**Data Processing**

In [1]:
# Import libraries
import pandas as pd
import nflreadpy as nfl
import nfl_data_py as nfl_data
from sklearn.model_selection import train_test_split
from sklearn.ensemble import RandomForestClassifier
import matplotlib.pyplot as plt

In [2]:
# Load NFL data for 2025 season
season = 2025
schedule = nfl.load_schedules(seasons=[season])
schedule = schedule.to_pandas()

# Select only regular season games
team_stats = nfl.load_team_stats(seasons=[season])
team_stats = team_stats.to_pandas()

In [3]:
# Add column for EPA per play
team_stats["pass_plays"] = team_stats["attempts"] + team_stats["sacks_suffered"]
team_stats["rush_plays"] = team_stats["carries"]
team_stats["total_plays"] = team_stats["pass_plays"] + team_stats["rush_plays"]
team_stats["off_epa_per_play"] = (
    (team_stats["passing_epa"] * team_stats["pass_plays"]) +
    (team_stats["rushing_epa"] * team_stats["rush_plays"])
) / team_stats["total_plays"]

In [4]:
# Add columns points for and against to team_stats
home = schedule[["season", "week", "home_team", "away_team", "home_score", "away_score"]].copy()
home["team"] = home["home_team"]
home["points_for"] = home["home_score"]
home["points_against"] = home["away_score"]

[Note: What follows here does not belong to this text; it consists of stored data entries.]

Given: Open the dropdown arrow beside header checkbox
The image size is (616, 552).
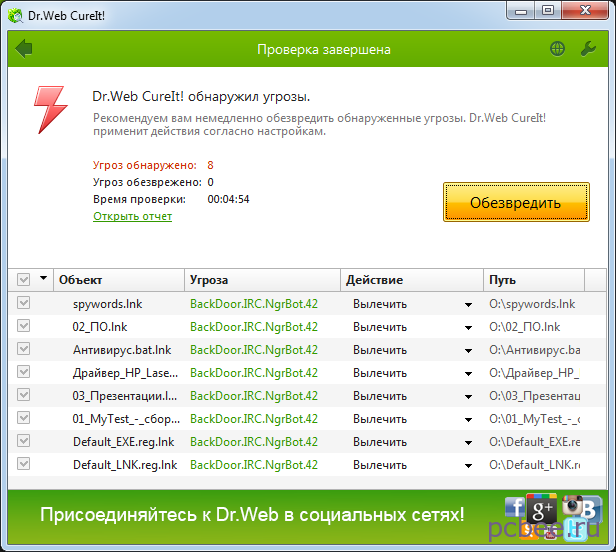Looking at the screenshot, I should pyautogui.click(x=43, y=280).
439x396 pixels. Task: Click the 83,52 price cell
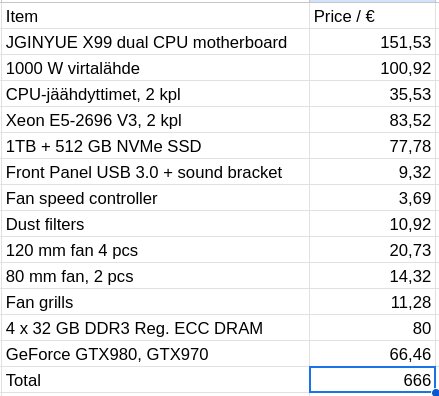click(x=372, y=120)
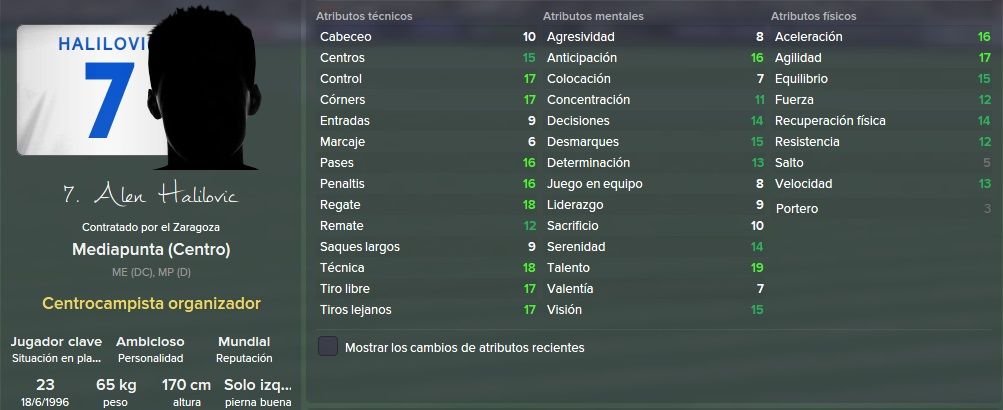Select the Portero attribute row
This screenshot has height=410, width=1003.
tap(882, 209)
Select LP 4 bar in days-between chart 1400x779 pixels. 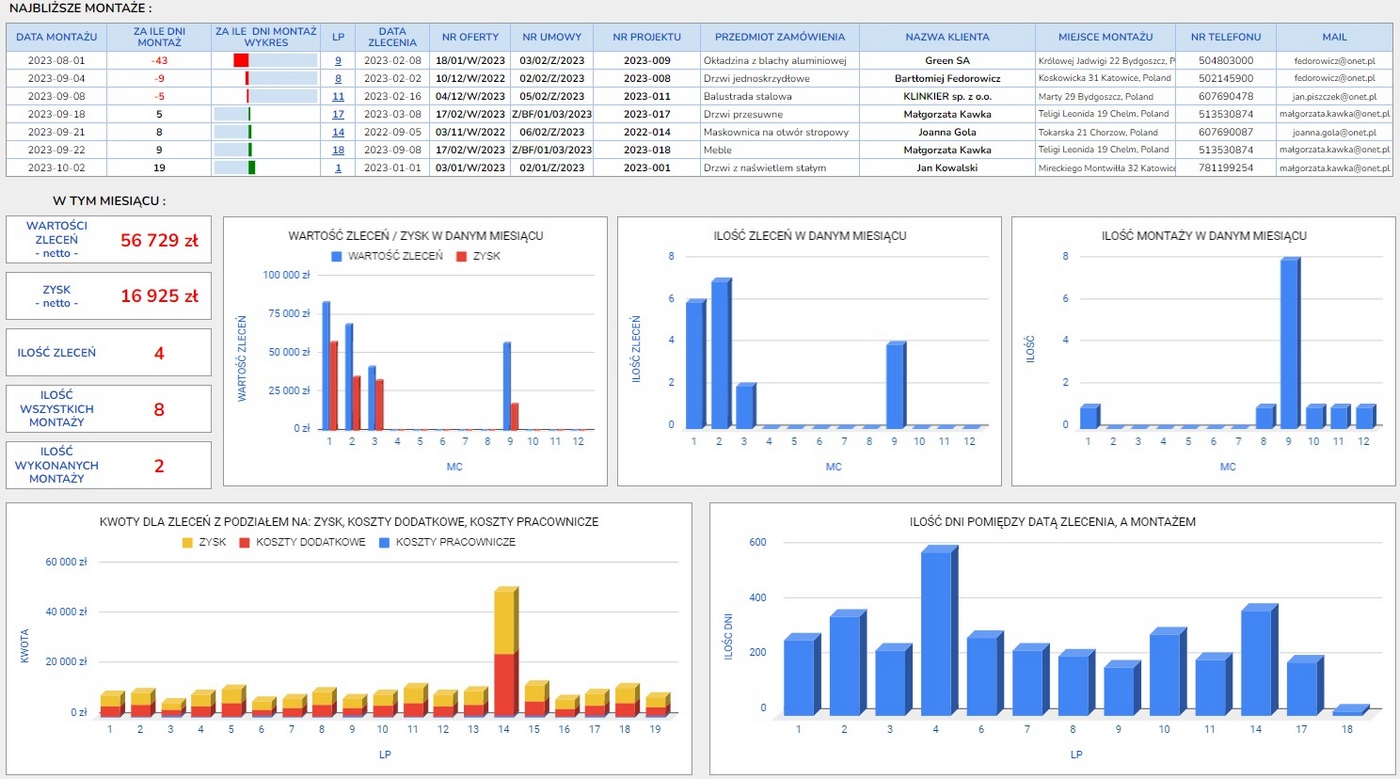tap(938, 632)
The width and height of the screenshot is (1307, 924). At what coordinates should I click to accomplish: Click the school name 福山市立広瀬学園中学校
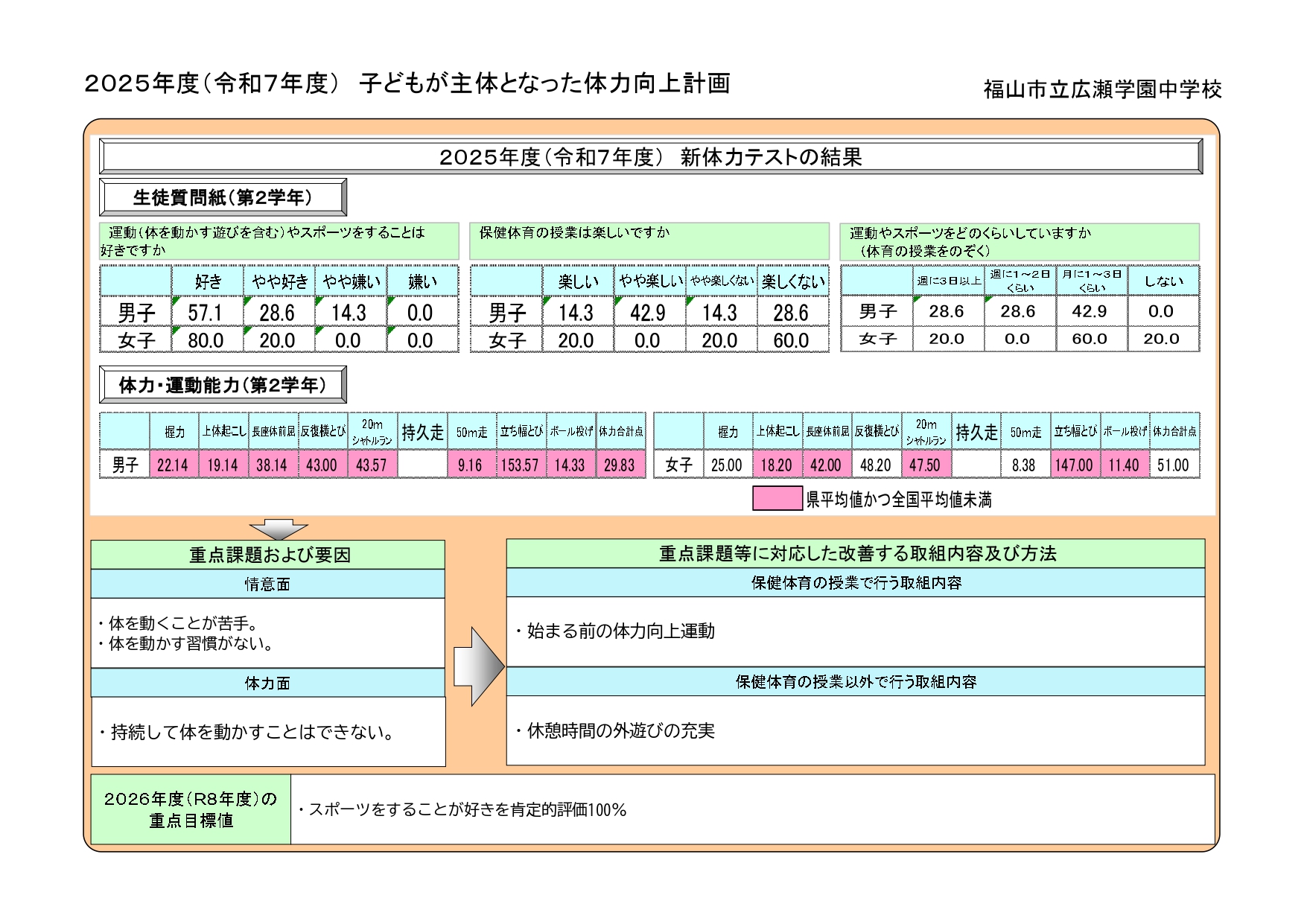point(1101,89)
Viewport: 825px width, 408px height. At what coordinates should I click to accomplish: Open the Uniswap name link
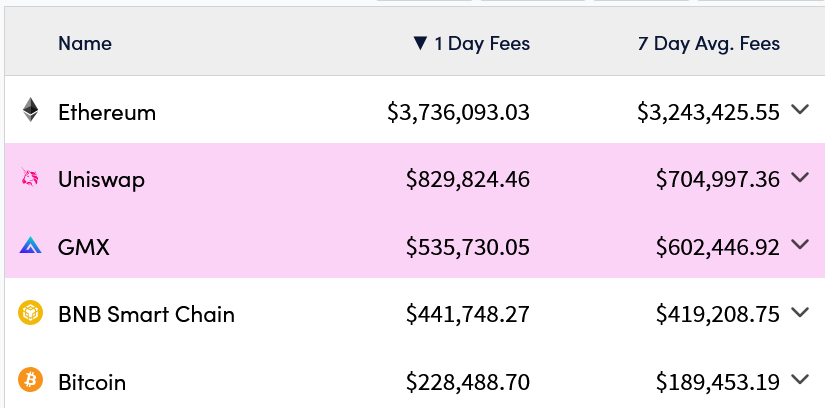[102, 180]
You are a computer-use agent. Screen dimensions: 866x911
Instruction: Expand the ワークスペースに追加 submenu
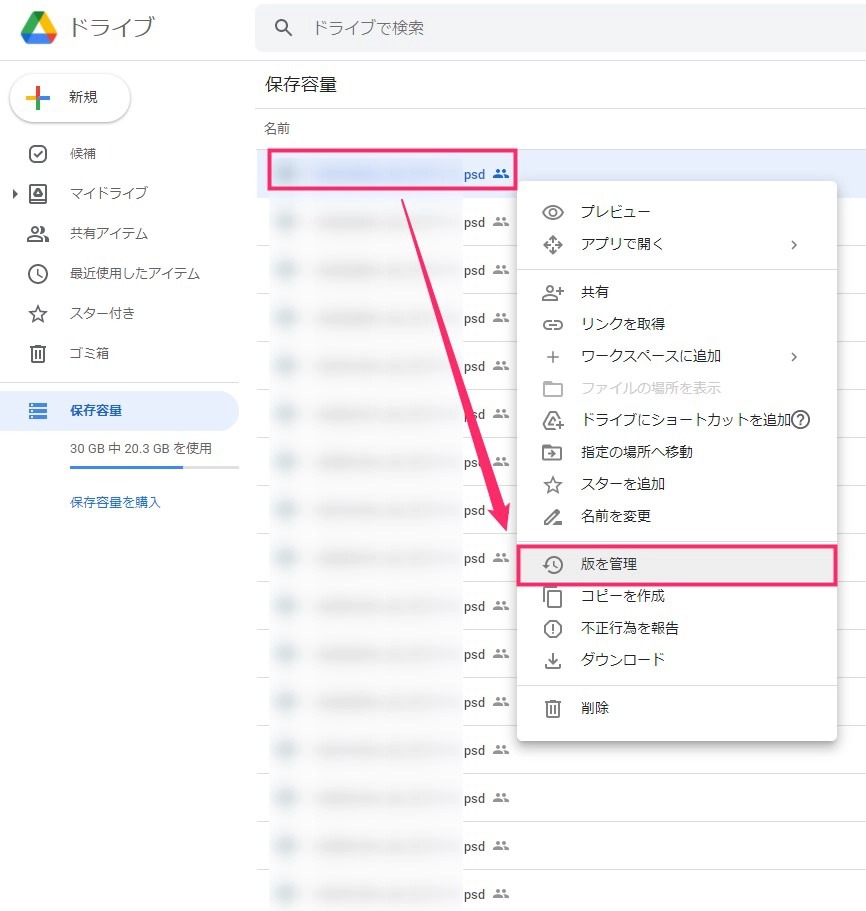click(794, 356)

away = schedule[["season", "week", "home_team", "away_team", "home_score", "away_score"]].copy()
away["team"] = away["away_team"]
away["points_for"] = away["away_score"]
away["points_against"] = away["home_score"]

schedule_long = pd.concat([home, away], ignore_index=True)

# Merge into team_stats
team_stats = team_stats.merge(
    schedule_long[["season", "week", "team", "points_for", "points_against"]],
    on=["season", "week", "team"],
    how="left"
)

In [5]:
# Add column for turnover differential
# Offensive giveaways
team_stats["giveaways"] = (
    team_stats["passing_interceptions"] + 
    team_stats["rushing_fumbles_lost"] + 
    team_stats["receiving_fumbles_lost"] + 
    team_stats["sack_fumbles_lost"]
)

# Defensive takeaways
team_stats["takeaways"] = (
    team_stats["def_interceptions"] + 
    team_stats["fumble_recovery_opp"]   # opp fumbles recovered by your team
)

# Turnover differential
team_stats["turnover_diff"] = team_stats["takeaways"] - team_stats["giveaways"]

In [6]:
# Web scrape defensive EPA/play from https://sumersports.com/teams/defensive/
import requests
from bs4 import BeautifulSoup

url = "https://sumersports.com/teams/defensive/"
response = requests.get(url)
soup = BeautifulSoup(response.text, 'html.parser')

# Locate table
table = soup.find('table')

headers = [th.get_text(strip=True) for th in table.find_all('th')]

# Extract rows
rows = []
for tr in table.find_all('tr')[1:]:  # Skip header row
    cols = [td.get_text(strip=True) for td in tr.find_all('td')]
    if cols:  # Check row is not empty
        rows.append(cols)

df = pd.DataFrame(rows, columns=headers)
# Clean up team names (remove extra spaces)
df['team'] = df['Team'].str.replace(r'^\d+\.\s*', '', regex=True)
df['EPA/Play'] = pd.to_numeric(df['EPA/Play'], errors='coerce')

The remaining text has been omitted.